Рис. 4.2. Торкветум. Из книги Петра Апиана «Введение в географию»

Если трехмерную сферу можно упростить до системы двумерных дисков, почему бы не пойти на шаг дальше и не свести систему дисков к парам поворотных планок? Аббат Ричард Уоллингфордский так и поступил.

«Я сконструировал ректангулус, – писал он, – чтобы сделать ненужной трудную и кропотливую работу по изготовлению армиллярной сферы… как средство определить путь и положение планет и неподвижных звезд… и для всех задач, которые можно решить с помощью армиллярной сферы, астролябии или туркетума»[264].

Планки ректангулуса двигались в трех измерениях, а наверху имелся визир. С верхних планок спускались отвесы, что позволяло измерять углы по разметке, нанесенной на нижние. В каком-то смысле это было простое устройство: сравнительно легкое и дешевое в исполнении (особенно если заменить медные планки на деревянные), а определять по нему положение звезд в любой системе координат было проще простого. Однако концептуально устройство было довольно сложным, поскольку ничем не напоминало сферу. Чтобы понять, каким образом каждая пара планок соотносится со строением небес, нужны были чертежи. Однако переписчики не всегда брали на себя труд рисования. Джон Вествик, дополнив чертежами хранившуюся в Сент-Олбансе копию «Ректангулуса», тем самым значительно облегчил жизнь собратьям-астрономам.

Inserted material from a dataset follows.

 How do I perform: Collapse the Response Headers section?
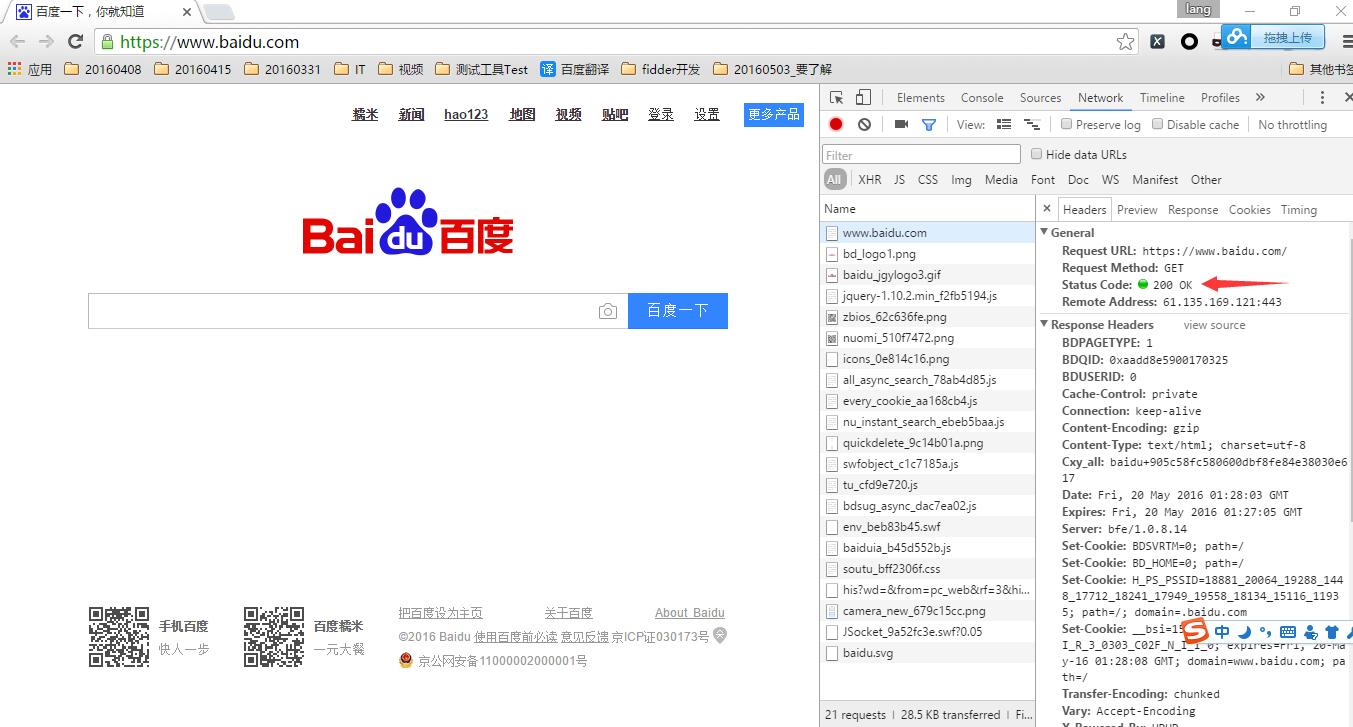1045,325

Переписчик, копировавший труд Уоллингфорда, предусмотрел место для чертежей. Справа вверху страницы он оставил широкое поле; затем, записав восемь строк, сделал отступ и слева тоже (рис. 4.3). Теперь места для рисунков было достаточно. Задумка состояла в том, что он – или, может быть, кто-то более сведущий в технических чертежах – когда-нибудь вернется к тексту с подходящим пером и чернилами и доведет дело до конца. Так случалось не всегда, но что касается этой рукописи, Джон Вествик действительно заполнил пустые места – как говорится, лучше на несколько десятилетий позже, чем никогда. Это первая из сохранившихся записей, сделанных Вествиком собственноручно: прекрасное дополнение к манускрипту, подписанному его именем. Бросается в глаза уверенность, с которой сделаны рисунки. Чертежи, которые он, скорее всего, взял из какой-то другой рукописи, выполнены с замечательной аккуратностью и дают представление не только о геометрии инструмента, но и о его внешнем виде. Вествик зарисовал вьющиеся нити свисающих отвесов, детали узлов, соединяющих прочные медные планки, и даже несколько простых украшений вверху и внизу опорной колонны, а также дополнил рисунок собственными пояснениями. В правом верхнем углу страницы он подписал, какие из планок зафиксированы в нужном положении, и уточнил, что измерительные шкалы прибора необходимо размечать согласно линейке, которую он зарисовал ниже.